-- Start of Data lines --

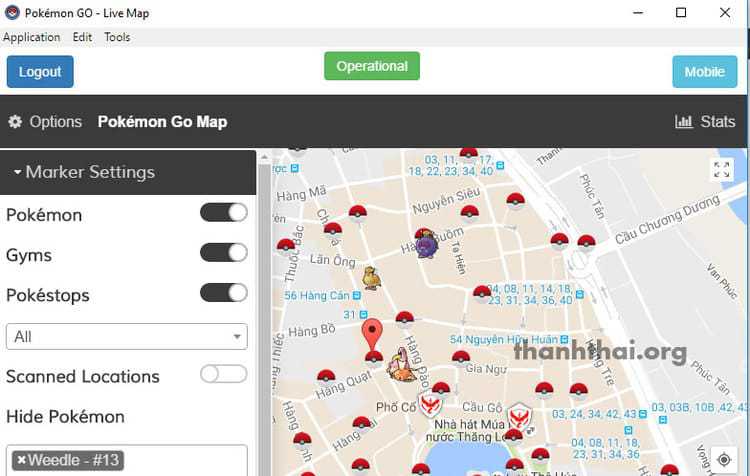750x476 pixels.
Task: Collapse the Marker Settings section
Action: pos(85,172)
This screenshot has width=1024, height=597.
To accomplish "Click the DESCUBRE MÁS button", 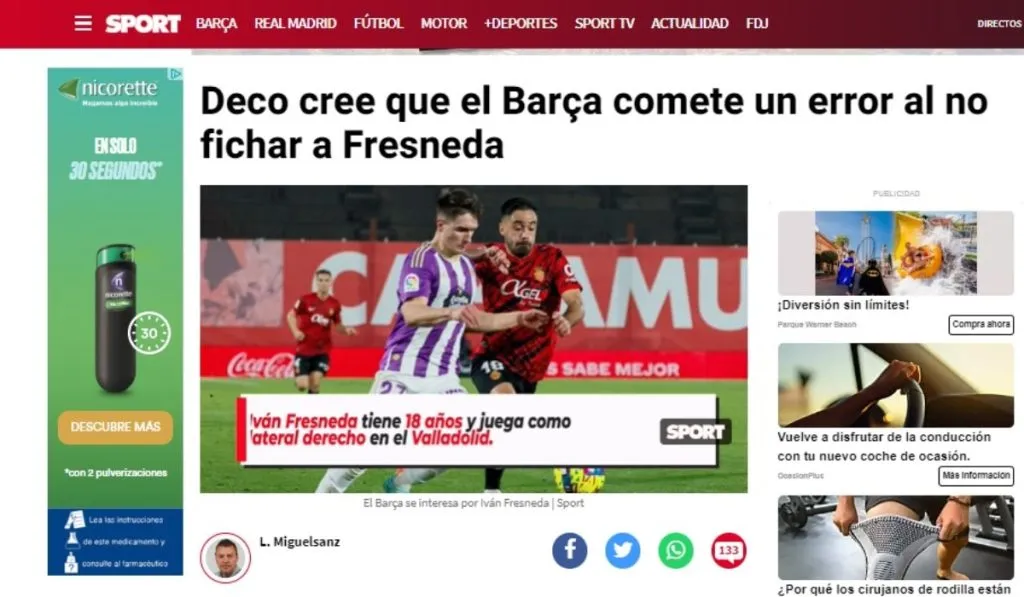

-- End of Data lines --

Task goal: Reproduce the material above line for line, leaving out the pictures.

Correct answer:
750x476 pixels.
Task: Collapse the Marker Settings section
Action: pos(85,172)
This screenshot has width=1024, height=597.
To accomplish "Click the DESCUBRE MÁS button", 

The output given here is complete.